In 1995, footage from the film was broadcast on Fox as a one-hour documentary entitled Alien Autopsy: Fact or Fiction, presented by Jonathan Frakes.
In 2006, Santilli finally admitted that the footage was a ‘reconstruction’ of what he said he had previously watched and that only a ‘few frames’ were from the 1947 film, but never specified which.
Separately that year, special effects designer named John Humphreys claimed he created the figure in the footage and appeared in the film as one of the pathologists, according to Live Science.
However, a leaked 2001 memo was allegedly obtained by space travel billionaire Robert Bigelow (obtained from the archives of former NASA astronaut Edgar Mitchell) discussing a CIA scientist Kit Green who says the movie and the cadaver are real.
“ Alien Autopsy’s movie / video is real, the aliens’ corpse is real, and the corpse seen in the movie / video is the same as the photos Kit saw during the Pentagon briefing in 1987 / 88, ‘Green said in a 2001 briefing at the Pentagon, according to the release.
Bigelow is associated with former United States Senator Harry Reid.
During his tenure, Reid received funding for the now-defunct Advanced Aerospace Threat Identification Program, some of which went to Bigelow Aerospace to investigate unidentified aerial phenomena.
On July 8, 1947, citing a statement by Jesse Marcel Sr., the Roswell Daily Record reported that the Roswell Army field recovered a flying saucer at a Ranch in New Mexico after metallic, light but strong material was scattered across the country. .
The front-page story of the local paper reported that the Roswell Army field recovered a flying saucer on a New Mexico Ranch after metallic, light but strong material was spread across the land. “ The 509th Bombardment Group intelligence agency at Roswell Army Air Field announced at noon today that the field has come into possession of a flying saucer, ” Roswell Daily Record reported on July 8, 1947.

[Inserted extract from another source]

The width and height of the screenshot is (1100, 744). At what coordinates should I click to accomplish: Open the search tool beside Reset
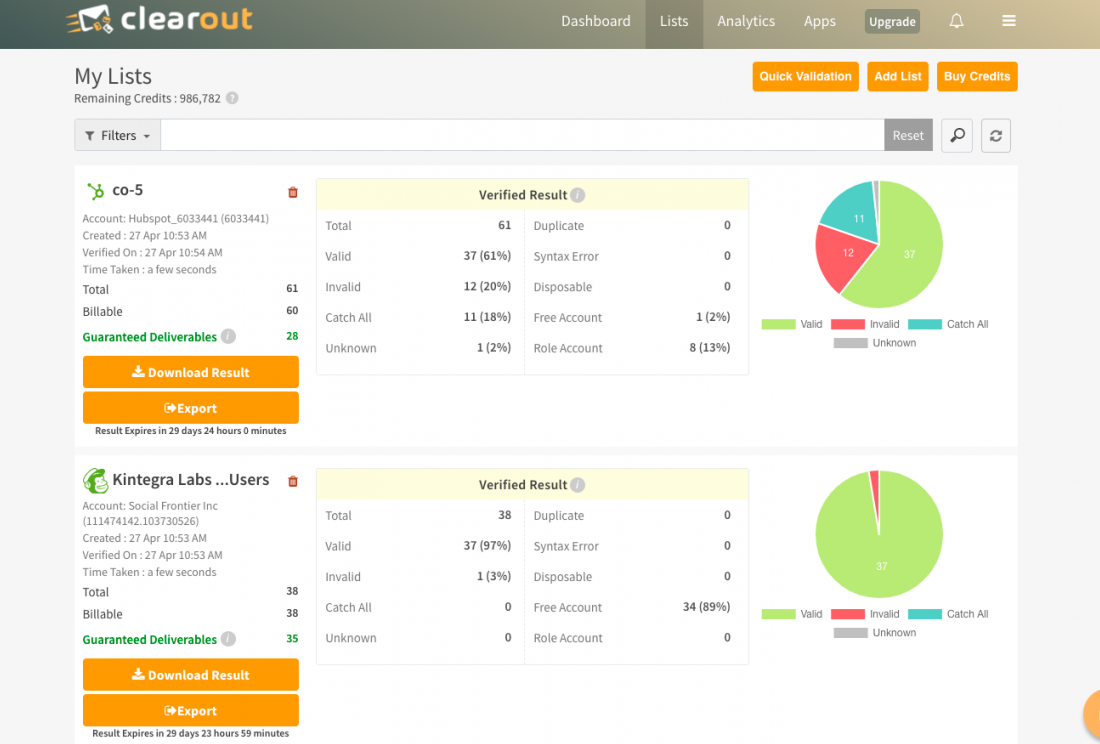(x=956, y=135)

The Air Force report on the event states that the debris was pieces of Project Mogal’s balloons, sensors and radar reflectors made of thin metal. Depicted is Marcel with the rubble
“The 509th Bombardment Group intelligence agency at Roswell Army Air Field announced at noon today that the field has come into possession of a flying saucer,” the paper reported.
Marcel Sr. was the first to arrive and led the investigation, which he said were pieces from an alien vehicle.

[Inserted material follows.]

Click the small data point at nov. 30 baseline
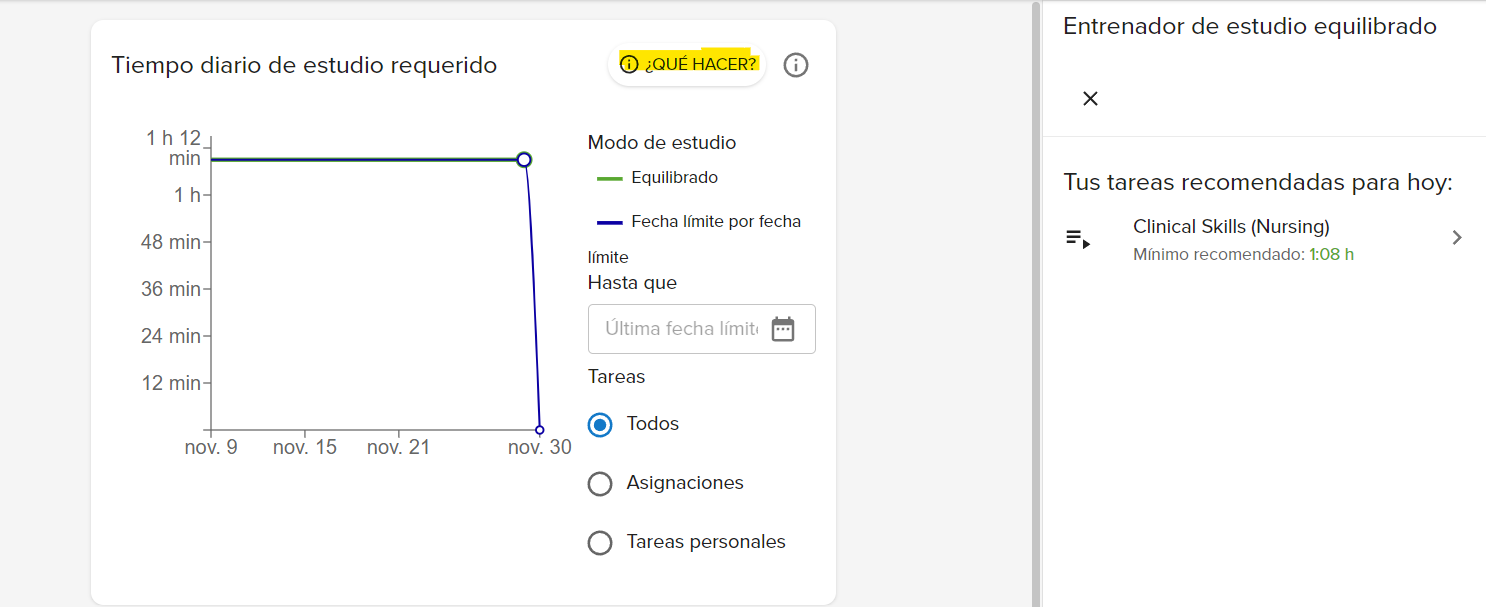pyautogui.click(x=540, y=430)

However, shortly after the ‘UFO’ discovery made headlines, the Washington DC War Department released a statement claiming that the debris was just the remains of a weather balloon.
What are NFTs? The latest cryptocurrency to take over the internet
What is an NFT?
A Non-Fungible Token (NFT) is a unique digital token encrypted with an artist’s signature, verifying its ownership and authenticity, and permanently affixed to the piece.
How do they look like?
Most NFTs contain some type of digital artwork, such as photos, videos, GIFs, and music. Theoretically, anything digital could be turned into an NFT.
Where do you buy them?
At the moment, NFTs are usually sold in so-called ‘drops’, timed online sales through blockchain-supported marketplaces such as Nifty Gateway, Opensea and Rarible.
Why would I want one?
There are a number of reasons why someone might want to buy an NFT. For some, the reason may be emotional value as NFTs are viewed as collectibles. For others, they are seen as an investment opportunity similar to cryptocurrencies as the value could rise.
When are NFTs made?
Writer and podcaster Andrew Steinwold traced the origins of NFTs back to 2012, with the creation of the cryptocurrency Colored Coins. But NFTs didn’t hit the mainstream until five years later, when the blockchain game CryptoKitties started selling virtual cats in 2017.